British newspaper journalism is an odd creature. The Daily Mail, as I discussed here, is a freakish beast that continues to willfully (how else to explain it?) mangle climate science and misrepresent climate scientists. Myles Allen is the latest victim of David Rose's crazy-ass reporting on climate change. And yet what to make of Allen's rationale for Rose's latest hatchet job:
I am perfectly prepared to believe David sent in an accurate article that was then hacked to pieces in the newsroom.

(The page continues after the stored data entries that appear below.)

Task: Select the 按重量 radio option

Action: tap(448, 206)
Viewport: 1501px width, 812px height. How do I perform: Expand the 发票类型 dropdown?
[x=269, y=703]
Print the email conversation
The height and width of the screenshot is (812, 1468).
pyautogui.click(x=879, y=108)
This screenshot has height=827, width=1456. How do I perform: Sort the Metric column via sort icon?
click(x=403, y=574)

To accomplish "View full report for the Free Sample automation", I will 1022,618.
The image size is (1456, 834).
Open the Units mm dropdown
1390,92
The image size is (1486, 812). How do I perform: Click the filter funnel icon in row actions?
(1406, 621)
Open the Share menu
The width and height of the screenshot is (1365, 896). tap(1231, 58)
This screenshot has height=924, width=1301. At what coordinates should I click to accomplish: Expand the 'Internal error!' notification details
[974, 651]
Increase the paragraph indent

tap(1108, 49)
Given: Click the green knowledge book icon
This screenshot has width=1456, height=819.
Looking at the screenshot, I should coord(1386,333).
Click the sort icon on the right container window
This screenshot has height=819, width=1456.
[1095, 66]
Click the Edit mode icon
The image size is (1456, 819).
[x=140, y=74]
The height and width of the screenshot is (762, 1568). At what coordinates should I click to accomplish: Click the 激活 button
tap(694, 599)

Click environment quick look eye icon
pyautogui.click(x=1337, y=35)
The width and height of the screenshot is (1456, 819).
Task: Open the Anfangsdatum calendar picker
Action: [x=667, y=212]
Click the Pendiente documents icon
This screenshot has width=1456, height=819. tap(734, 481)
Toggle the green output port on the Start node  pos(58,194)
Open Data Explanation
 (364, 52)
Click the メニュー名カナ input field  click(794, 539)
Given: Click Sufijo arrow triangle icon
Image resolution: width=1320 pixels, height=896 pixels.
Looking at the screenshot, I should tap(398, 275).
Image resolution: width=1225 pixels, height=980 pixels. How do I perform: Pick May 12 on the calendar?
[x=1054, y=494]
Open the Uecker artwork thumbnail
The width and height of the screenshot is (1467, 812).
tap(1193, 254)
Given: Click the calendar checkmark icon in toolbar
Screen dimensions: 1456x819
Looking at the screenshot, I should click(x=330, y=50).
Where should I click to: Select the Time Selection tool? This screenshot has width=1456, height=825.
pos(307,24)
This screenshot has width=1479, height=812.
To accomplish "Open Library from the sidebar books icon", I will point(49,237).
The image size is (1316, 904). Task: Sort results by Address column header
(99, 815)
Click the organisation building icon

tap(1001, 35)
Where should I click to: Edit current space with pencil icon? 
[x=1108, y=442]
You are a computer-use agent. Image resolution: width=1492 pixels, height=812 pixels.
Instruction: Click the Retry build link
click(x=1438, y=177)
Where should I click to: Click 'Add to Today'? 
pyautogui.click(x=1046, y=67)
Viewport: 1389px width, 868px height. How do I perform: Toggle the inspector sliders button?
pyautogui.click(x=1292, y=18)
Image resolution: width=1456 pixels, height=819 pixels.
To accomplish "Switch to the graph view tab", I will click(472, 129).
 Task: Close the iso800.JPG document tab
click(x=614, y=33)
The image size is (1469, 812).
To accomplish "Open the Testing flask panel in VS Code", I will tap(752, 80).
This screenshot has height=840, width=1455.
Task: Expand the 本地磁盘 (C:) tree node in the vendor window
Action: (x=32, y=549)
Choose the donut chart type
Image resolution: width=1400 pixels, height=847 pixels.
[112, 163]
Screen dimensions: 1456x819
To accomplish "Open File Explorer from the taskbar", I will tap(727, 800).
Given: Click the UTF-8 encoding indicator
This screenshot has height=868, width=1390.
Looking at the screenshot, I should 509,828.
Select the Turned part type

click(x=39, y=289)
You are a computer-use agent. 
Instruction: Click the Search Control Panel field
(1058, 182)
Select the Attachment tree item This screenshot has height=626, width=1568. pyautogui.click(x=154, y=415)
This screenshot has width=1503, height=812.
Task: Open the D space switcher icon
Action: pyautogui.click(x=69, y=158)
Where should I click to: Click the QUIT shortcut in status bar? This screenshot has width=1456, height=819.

I would like to know if Allen wrote that with his tongue firmly planted in cheek, or whether he's just deluding himself? For by now any scientist who talks to David Rose surely knows that what Rose puts in his stories bear little resemblance to what x or y climate scientist said to him over a pint of beer or over the phone. That's the one fact you can bank on in any David Rose story on climate change. Now let's turn to the Guardian, and this video on genetically modified crops it recently posted on its website. The piece is as slanted and error-ridden as they come, made all the more obvious for its reliance on a notoriously discredited study by a French researcher with a weird history who has long been an anti-GMO opponent. But what I found most odd about the video is that I couldn't tell who reported and produced it. But there it was on the Guardian website, looking and sounding very much like a work of journalism (despite the factually incorrect content). Because I'm informed about this particular subject, it sounded like a slick piece of advocacy masquerading as journalism. Lo and behold, as Robert Wilson tells us on his Carbon Counter blog (see bottom of this post):
It turns out that the source of the above video is in fact Friends of the Earth. With seemingly no regard for journalistic integrity, the Guardian republished a Friends of the Earth anti-GM video with zero attribution. The original video is GM_Edit_v2_CLEAN here.
So much for journalistic transparency, which is a cornerstone of the profession. The majority of news consumers who have chanced on this Guardian video or the Daily Mail's latest distorted climate change coverage by David Rose probably have no idea they have been misled. The two British newspapers are very different in terms of content, style, and quality (I'm personally a fan of the Guardian) but both have one thing in common in each of these cases: They have conned the public. UPDATE: The Guardian's Leo Hickman informs me that the producers of the video have now been identified. At the bottom of the page, where it used to say ITN productions, it now reads "Stop the Crop." I'm sure that makes all the difference.